» EXERCISE INSTRUCTIONS: Pictures are not part of the copy; retype all the records below exactly.

» EXERCISE DATA:
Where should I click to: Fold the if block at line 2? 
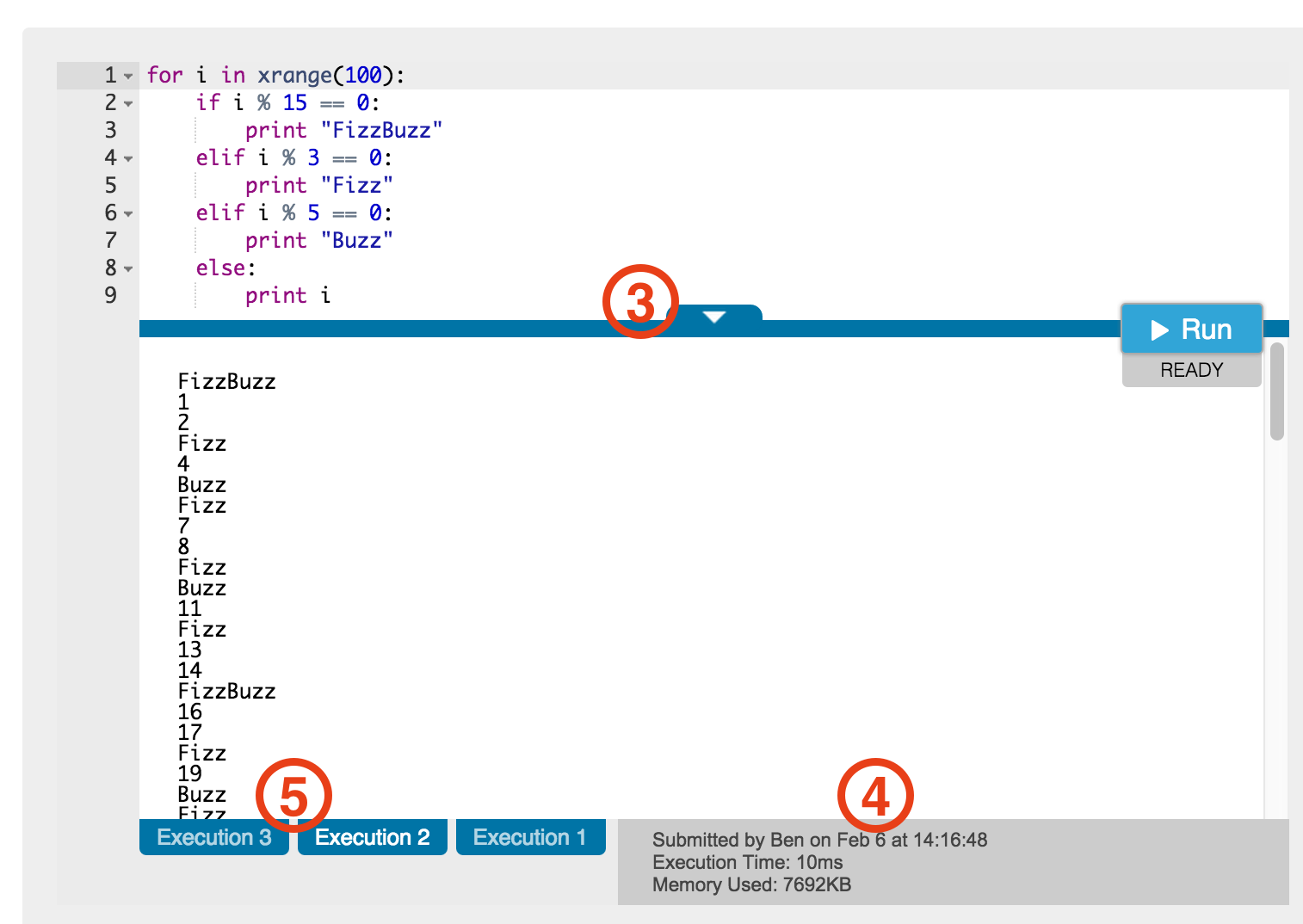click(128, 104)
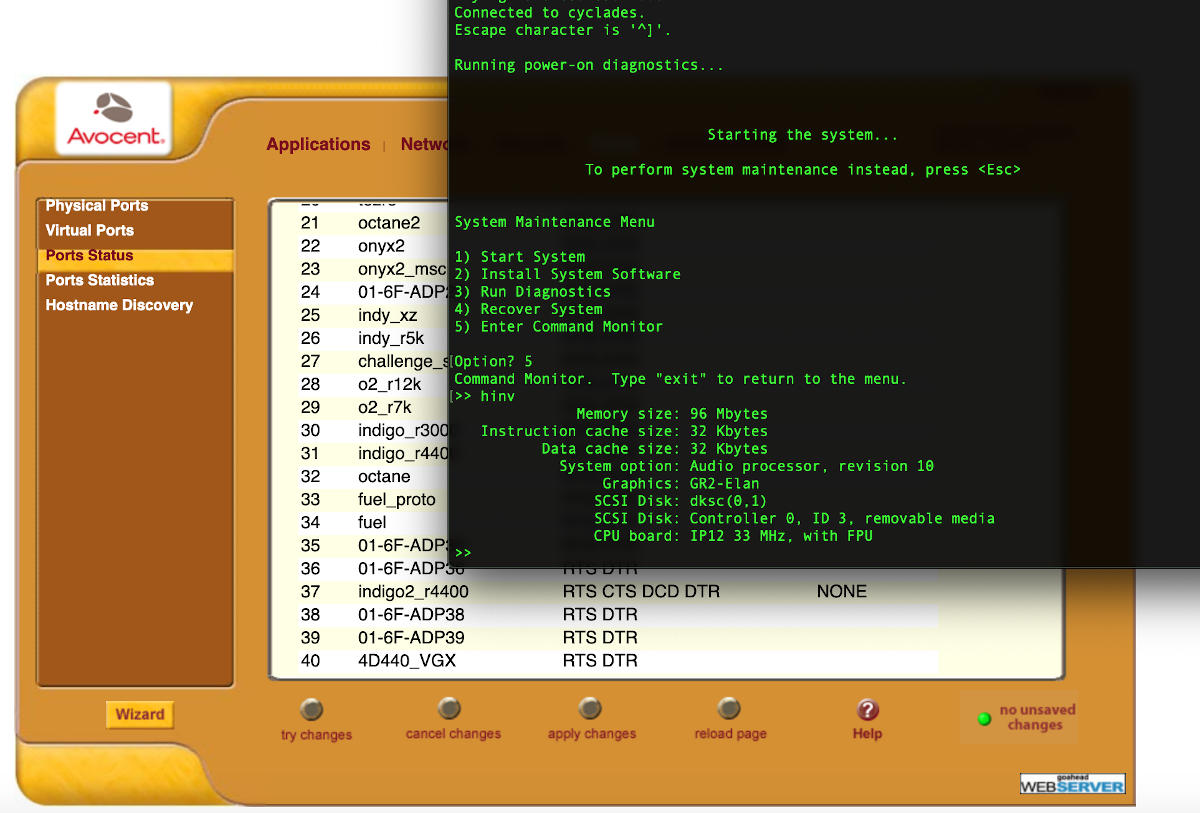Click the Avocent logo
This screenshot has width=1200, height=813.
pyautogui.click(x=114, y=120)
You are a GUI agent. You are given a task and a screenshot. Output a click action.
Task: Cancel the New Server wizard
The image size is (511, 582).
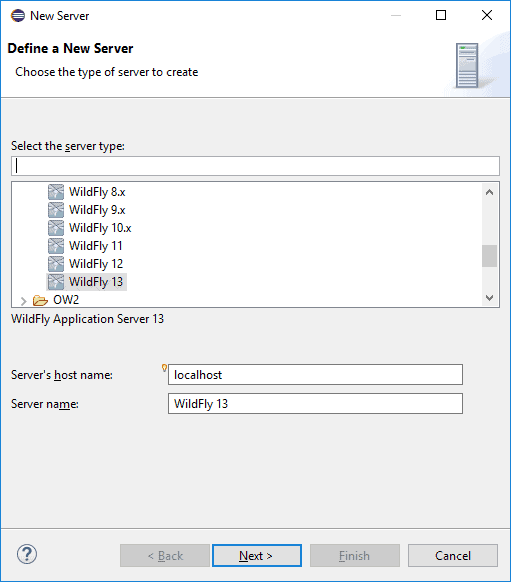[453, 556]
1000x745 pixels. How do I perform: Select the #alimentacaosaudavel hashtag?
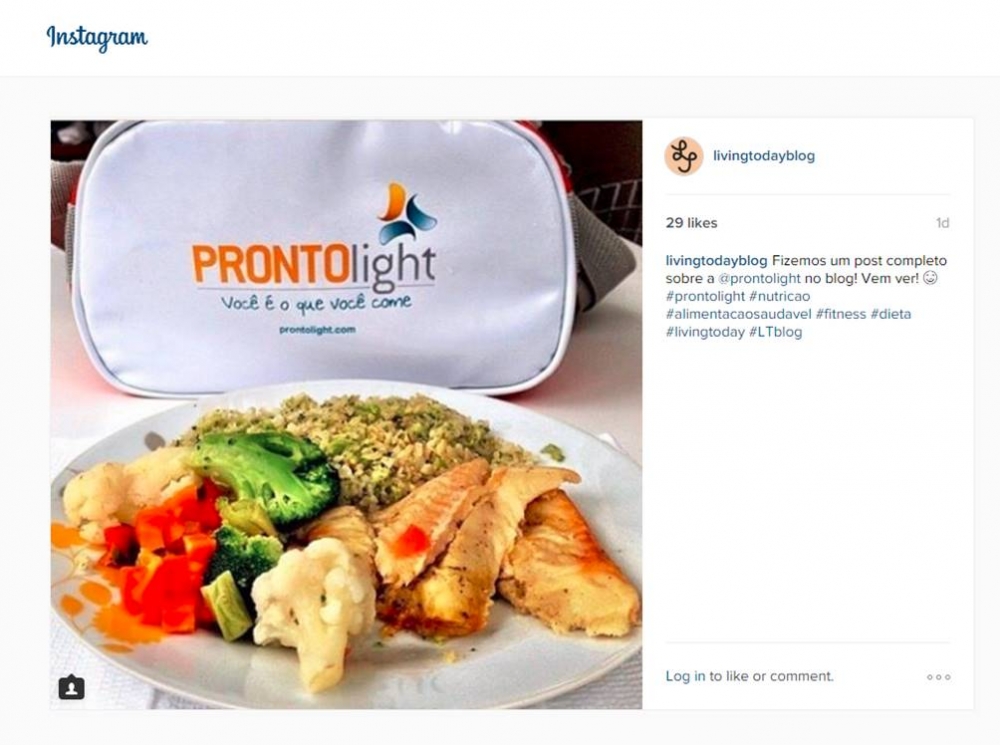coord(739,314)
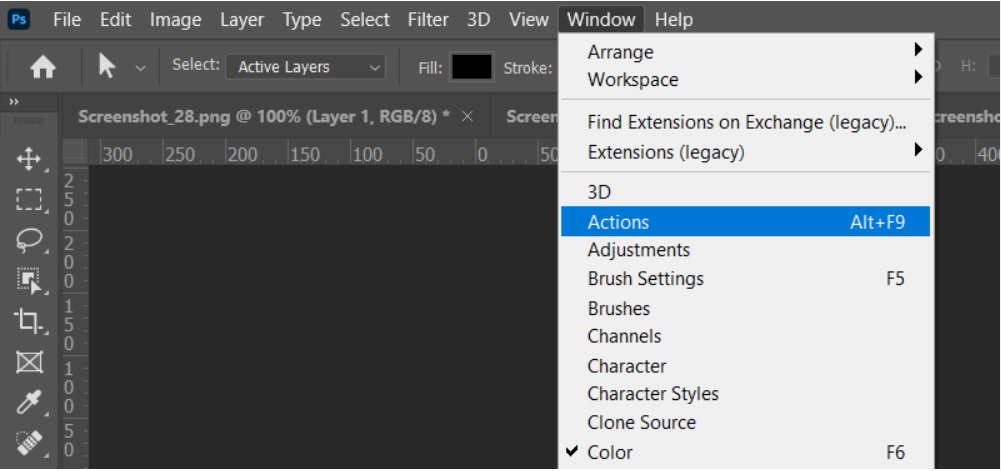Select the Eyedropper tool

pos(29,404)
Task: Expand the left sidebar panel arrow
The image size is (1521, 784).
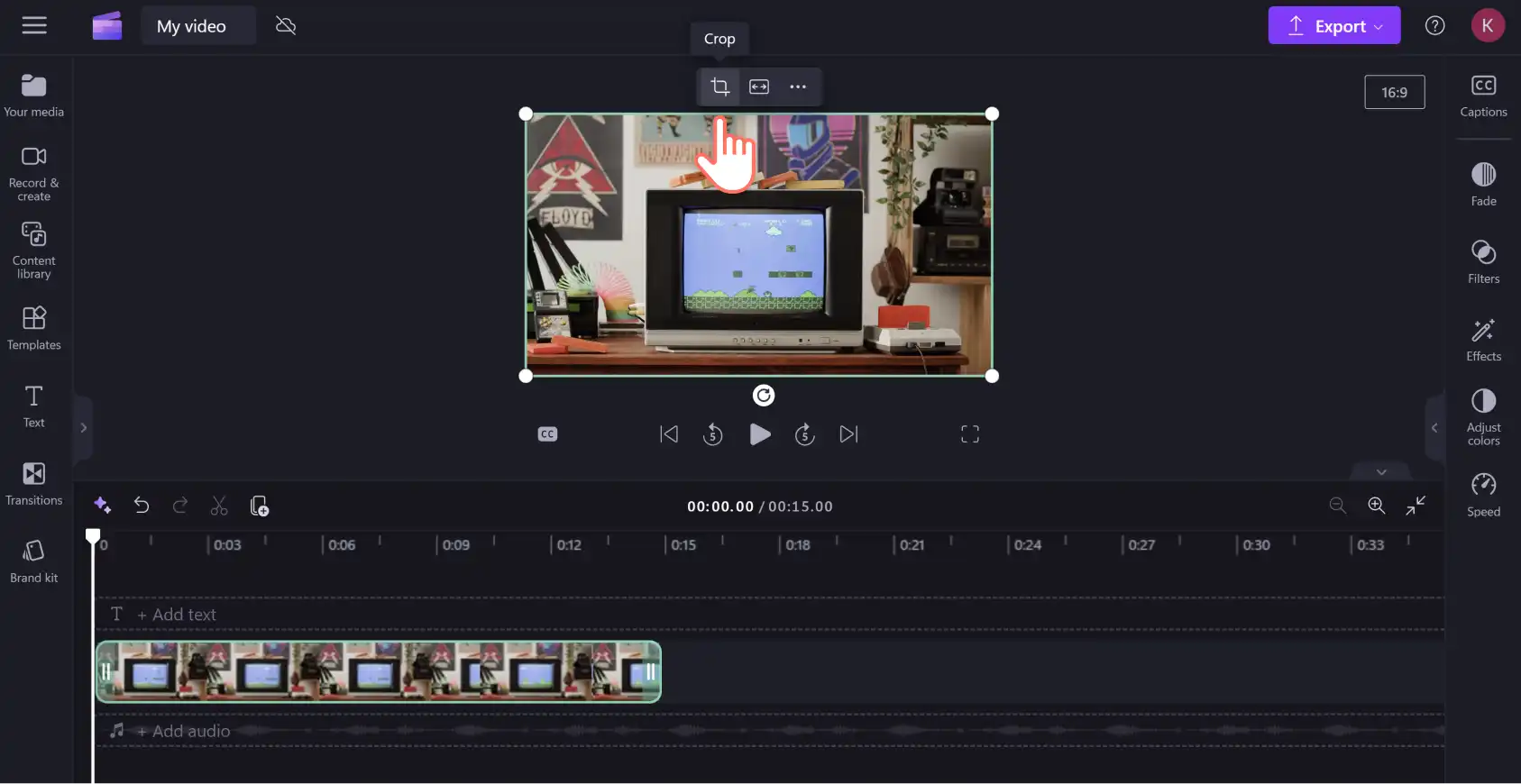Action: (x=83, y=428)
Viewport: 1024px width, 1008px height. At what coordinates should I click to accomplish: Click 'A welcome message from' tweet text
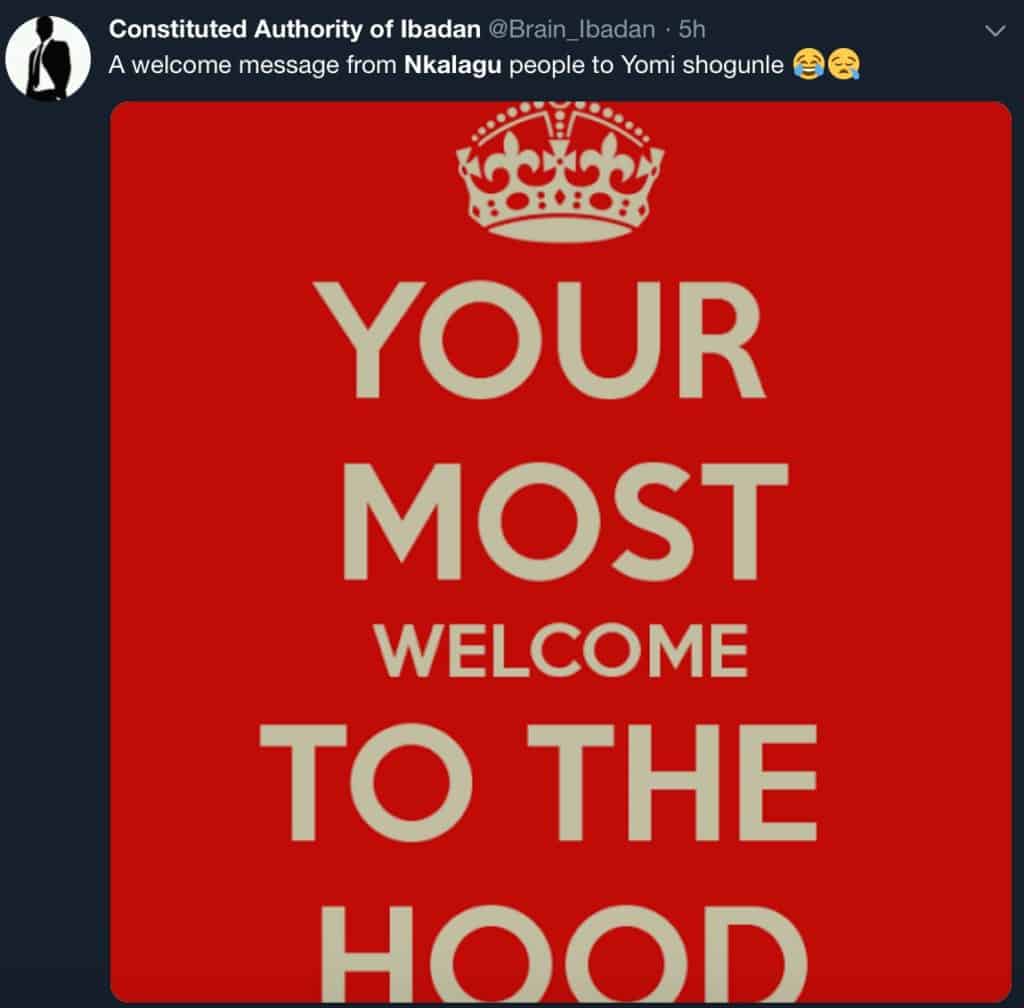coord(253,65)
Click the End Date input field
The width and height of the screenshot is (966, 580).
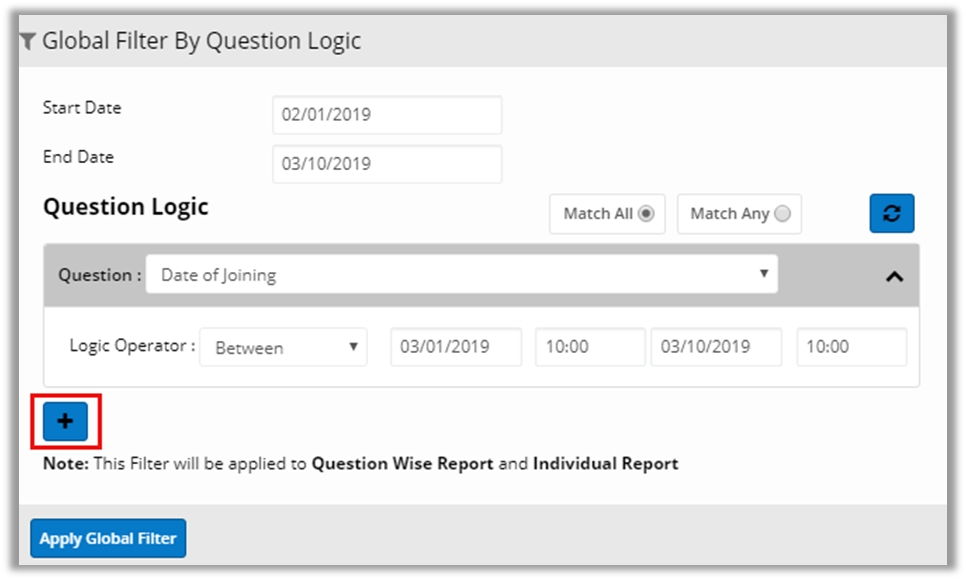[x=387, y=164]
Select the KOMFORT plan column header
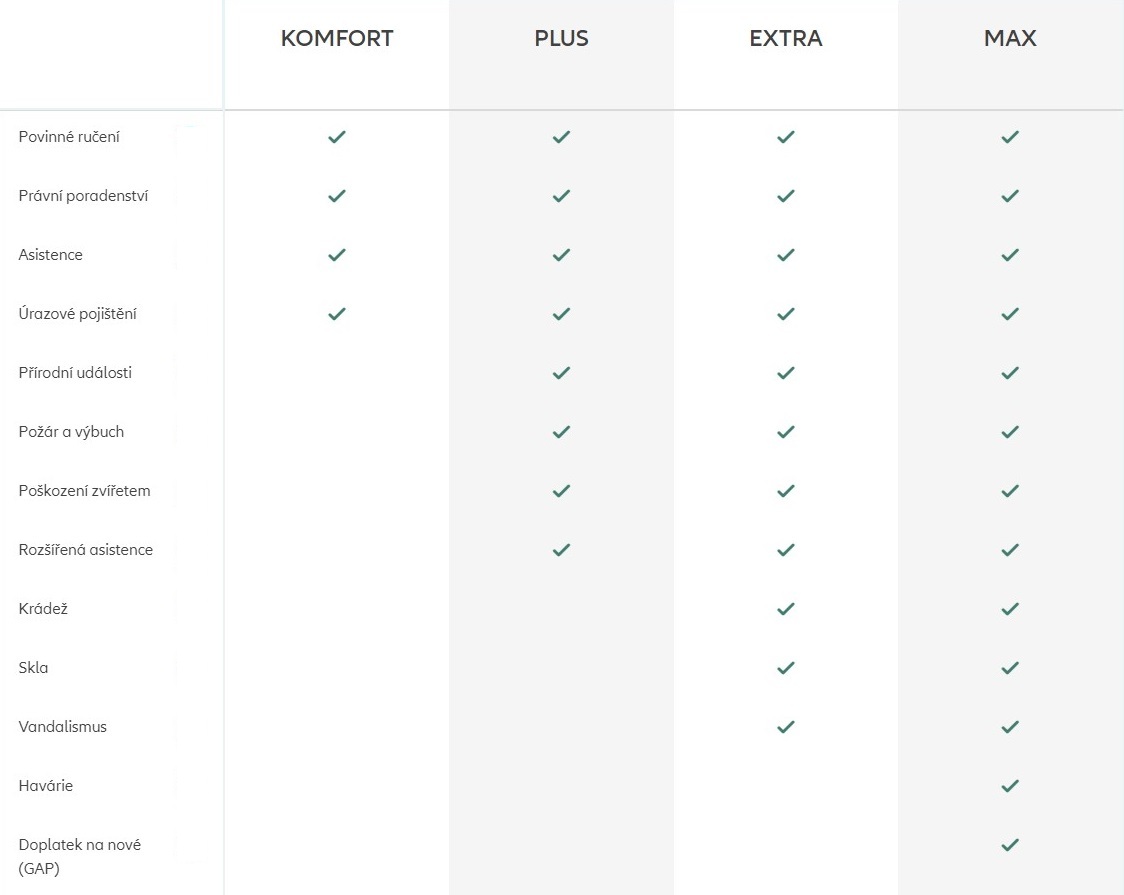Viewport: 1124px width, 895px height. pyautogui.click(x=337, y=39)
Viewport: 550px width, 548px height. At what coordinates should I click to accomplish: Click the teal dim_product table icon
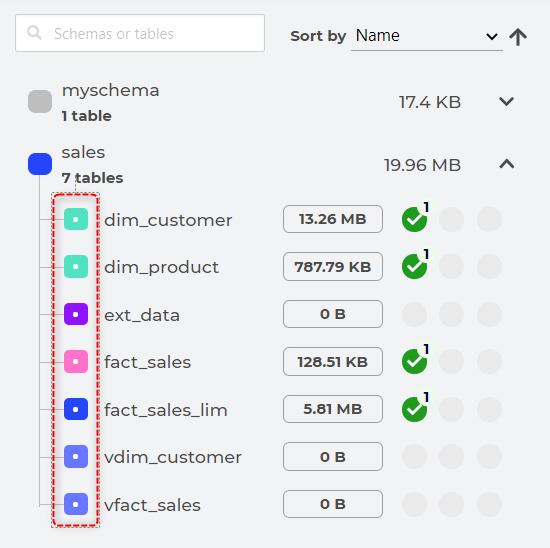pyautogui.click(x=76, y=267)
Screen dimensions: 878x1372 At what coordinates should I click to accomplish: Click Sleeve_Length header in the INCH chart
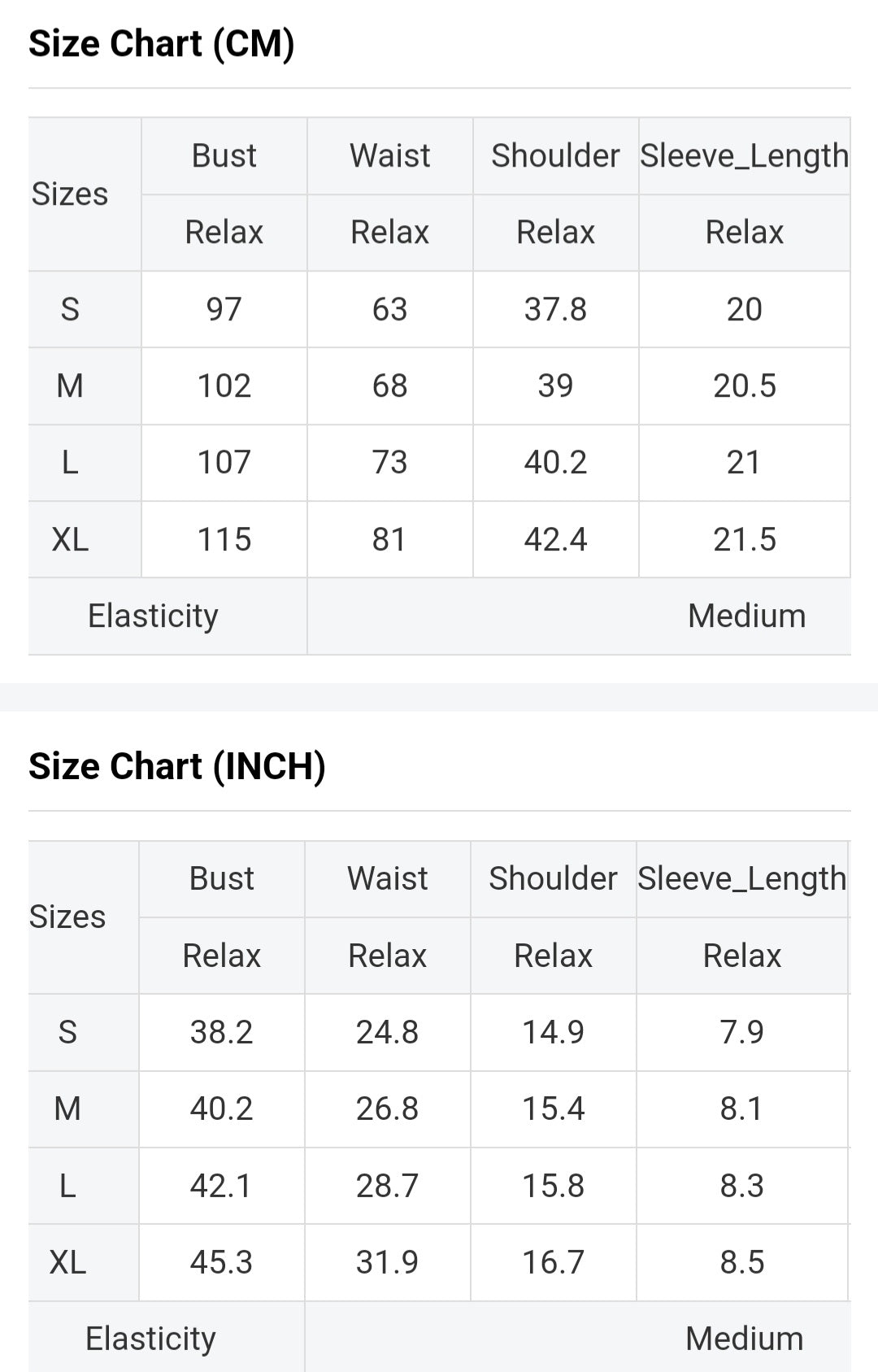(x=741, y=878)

» SOLUTION FOR THIS TASK:
Where should I click to: Fold the if block at line 2? 
click(128, 104)
Click the Avocent logo
This screenshot has width=1200, height=813.
pyautogui.click(x=114, y=120)
You are a GUI agent. You are given a task and a screenshot. Output a click action.
Task: Cancel the New Server wizard
The image size is (511, 582).
[453, 556]
1000x745 pixels. How do I perform: Select the #alimentacaosaudavel hashtag?
coord(739,314)
Select the Eyedropper tool

pos(29,404)
Task: Expand the left sidebar panel arrow
The image size is (1521, 784).
Action: (x=83, y=428)
Viewport: 1024px width, 1008px height. At what coordinates should I click to accomplish: Click 'A welcome message from' tweet text
coord(253,65)
Click the End Date input field
The width and height of the screenshot is (966, 580).
[x=387, y=164]
Select the KOMFORT plan column header
Viewport: 1124px width, 895px height. pyautogui.click(x=337, y=39)
Viewport: 550px width, 548px height. At what coordinates should I click to accomplish: Click the teal dim_product table icon
pyautogui.click(x=76, y=267)
Screen dimensions: 878x1372 At what coordinates should I click to accomplish: Click Sleeve_Length header in the INCH chart
(x=741, y=878)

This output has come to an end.